The Effects of Electrostimulation and Core Exercises on Recovery After High-Intensity Exercise
ELECTROSTIMULATION VS. CORE RECOVERY METHODS
Introduction and objectives: The purpose of this study was to determine the effects of electrostimulation and core exercises on recovery after high-intensity exercise. Methods: The participants of this study consists of 12 male bodybuilders who regularly train and between the ages 18-30. Tabata high intensity interval training (HIIT) was applied with different recovery methods to the athletes on three different days and the recovery levels of athletes were analysed. Heart rate and blood lactate levels were measured at baseline (PRE) at immediately after the HIIT (POST), at the 1 minutes after HIIT (1min), at the 5 minutes after HIIT (5min), and at the 10 minutes after HIIT (10min). On the rest days, serum lactate dehydrogenase (LDH) and serum creatine kinase (CK) measurements were done to determine the muscle damage. Results: The in-group comparisons for lactate levels showed no significant difference (p>0,01). The level of lactate on the 10min was found to be significantly lower than the 5min in the core exercise group (p<0,01). Similarly in the electrostimulation group, 10m lactate levels are significantly lower than 5min (p<0,01). There were no statistically significant differences in the heart rate measurements (p<0,01). The results showed no statistically significant difference between the groups although the averages of LDH and CK showed variations (p>0,01).
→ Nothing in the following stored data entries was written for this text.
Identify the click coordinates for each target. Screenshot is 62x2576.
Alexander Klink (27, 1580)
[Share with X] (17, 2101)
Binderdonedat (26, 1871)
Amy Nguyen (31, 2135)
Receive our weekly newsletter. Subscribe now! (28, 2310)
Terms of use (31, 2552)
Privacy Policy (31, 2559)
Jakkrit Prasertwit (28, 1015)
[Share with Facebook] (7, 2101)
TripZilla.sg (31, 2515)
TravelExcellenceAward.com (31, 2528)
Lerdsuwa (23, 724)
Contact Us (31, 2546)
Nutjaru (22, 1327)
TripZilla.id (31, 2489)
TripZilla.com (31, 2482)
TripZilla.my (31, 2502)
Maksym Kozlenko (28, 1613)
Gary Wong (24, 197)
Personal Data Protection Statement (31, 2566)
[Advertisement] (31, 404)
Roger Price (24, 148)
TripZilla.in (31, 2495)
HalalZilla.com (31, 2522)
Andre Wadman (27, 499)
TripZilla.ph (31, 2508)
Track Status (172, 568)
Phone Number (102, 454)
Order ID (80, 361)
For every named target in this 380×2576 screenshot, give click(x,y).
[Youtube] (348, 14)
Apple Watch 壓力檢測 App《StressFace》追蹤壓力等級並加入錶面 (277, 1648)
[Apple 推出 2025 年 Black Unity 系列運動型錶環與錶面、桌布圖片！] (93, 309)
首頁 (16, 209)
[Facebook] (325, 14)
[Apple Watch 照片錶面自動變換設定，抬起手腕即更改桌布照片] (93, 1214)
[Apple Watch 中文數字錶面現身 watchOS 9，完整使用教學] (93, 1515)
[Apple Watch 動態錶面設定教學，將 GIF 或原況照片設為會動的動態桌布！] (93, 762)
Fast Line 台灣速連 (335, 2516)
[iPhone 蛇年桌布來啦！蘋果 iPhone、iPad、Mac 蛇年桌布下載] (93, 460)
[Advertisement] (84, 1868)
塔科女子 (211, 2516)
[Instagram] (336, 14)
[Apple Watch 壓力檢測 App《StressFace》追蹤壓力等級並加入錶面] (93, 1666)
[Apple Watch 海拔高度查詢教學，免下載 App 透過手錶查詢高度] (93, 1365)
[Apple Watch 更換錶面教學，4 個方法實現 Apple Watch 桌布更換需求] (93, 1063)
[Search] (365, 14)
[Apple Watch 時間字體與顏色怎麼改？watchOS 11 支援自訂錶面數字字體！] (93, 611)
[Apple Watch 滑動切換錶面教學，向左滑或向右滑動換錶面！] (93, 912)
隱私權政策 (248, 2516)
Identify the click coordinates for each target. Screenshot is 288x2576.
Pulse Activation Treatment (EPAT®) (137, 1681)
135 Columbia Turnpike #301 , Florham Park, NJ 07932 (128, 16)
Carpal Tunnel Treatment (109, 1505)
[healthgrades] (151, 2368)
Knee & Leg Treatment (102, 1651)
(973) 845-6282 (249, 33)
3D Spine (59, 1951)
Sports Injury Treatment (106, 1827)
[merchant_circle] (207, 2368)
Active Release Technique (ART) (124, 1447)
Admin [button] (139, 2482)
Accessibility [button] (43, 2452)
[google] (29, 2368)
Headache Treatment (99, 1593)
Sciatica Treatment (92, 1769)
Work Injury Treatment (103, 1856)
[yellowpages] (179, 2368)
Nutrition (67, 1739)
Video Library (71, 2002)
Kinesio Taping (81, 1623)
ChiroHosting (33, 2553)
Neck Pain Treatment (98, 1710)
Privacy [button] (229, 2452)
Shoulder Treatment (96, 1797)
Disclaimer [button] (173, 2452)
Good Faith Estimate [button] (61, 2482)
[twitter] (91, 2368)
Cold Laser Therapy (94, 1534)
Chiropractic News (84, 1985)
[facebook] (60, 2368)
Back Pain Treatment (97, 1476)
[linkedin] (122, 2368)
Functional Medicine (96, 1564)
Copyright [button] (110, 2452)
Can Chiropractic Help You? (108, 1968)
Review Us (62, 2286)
These results show that the lactate level reaches to the maximum level after HIIT, and the level of lactate decreases between the 5th and the 10th minutes. Discussion and conclusion: These indicate that the active recovery methods are more effective than the passive. It was found that the active recovery methods accelerate the lactate removal from the metabolism and provide effective recovery in short time during the recovery period after exercise.